The volatility of cryptocurrencies is their curse and blessing. On the upside, it enables high-profit margins, especially for short-term day traders. A liability, however, when it comes to reliable and expected payments, such as salaries or non-speculative purchases. In order to enable the efficient economic management, a currency needs to have a stable external value.
Volatility in fiat currencies too not only in crypto
Volatility is always measured in the relation between currencies. In other words, if one currency – be it crypto or fiat – behaves volatile to another. This is the only way to calculate the foreign trade value of a currency. Not only cryptocurrencies but also fiat currencies are traded against each other with a much larger volume. The foreign exchange market is the largest market in the world with around $ 5 trillion in daily turnover, while the crypto market is just $ 15 billion at the same time.
Of course, the higher liquidity of the foreign exchange market makes it much less volatile than the crypto market. However, the stability of the foreign exchange market as a whole does not mean that there are not local currencies with extremely high volatility.
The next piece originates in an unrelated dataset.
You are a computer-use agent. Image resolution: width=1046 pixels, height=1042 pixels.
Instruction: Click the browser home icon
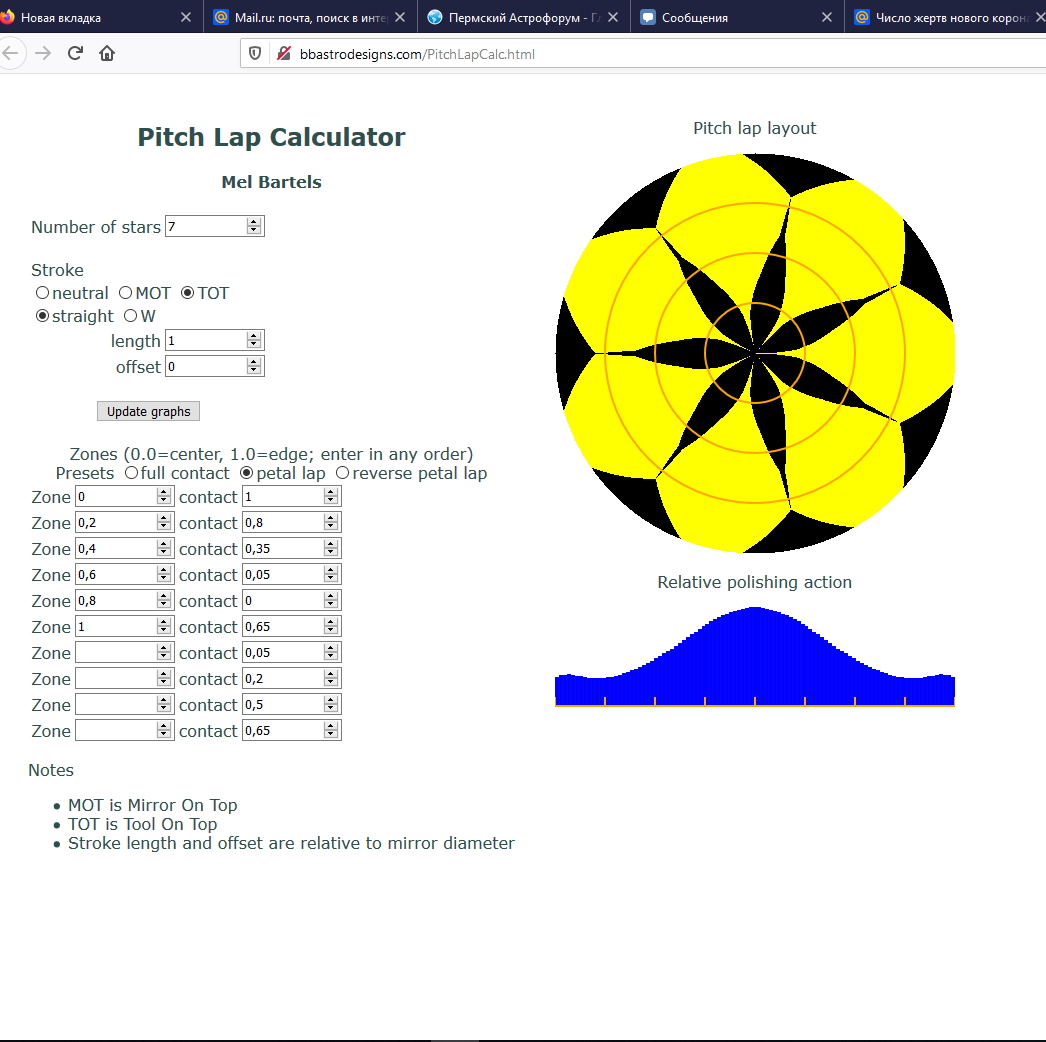pos(107,54)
The same applies in reverse for the somewhat more volatile crypto market. There can be cryptocurrencies, which are relatively stable over a longer period. The most critical and wrong factor in this industry is that an individual cryptocurrency like BTC drives the whole market. While BTC has an impact over the market its price can be used as an indicator of trust, but it does not dictate the volatility of the market, merely the sentiment.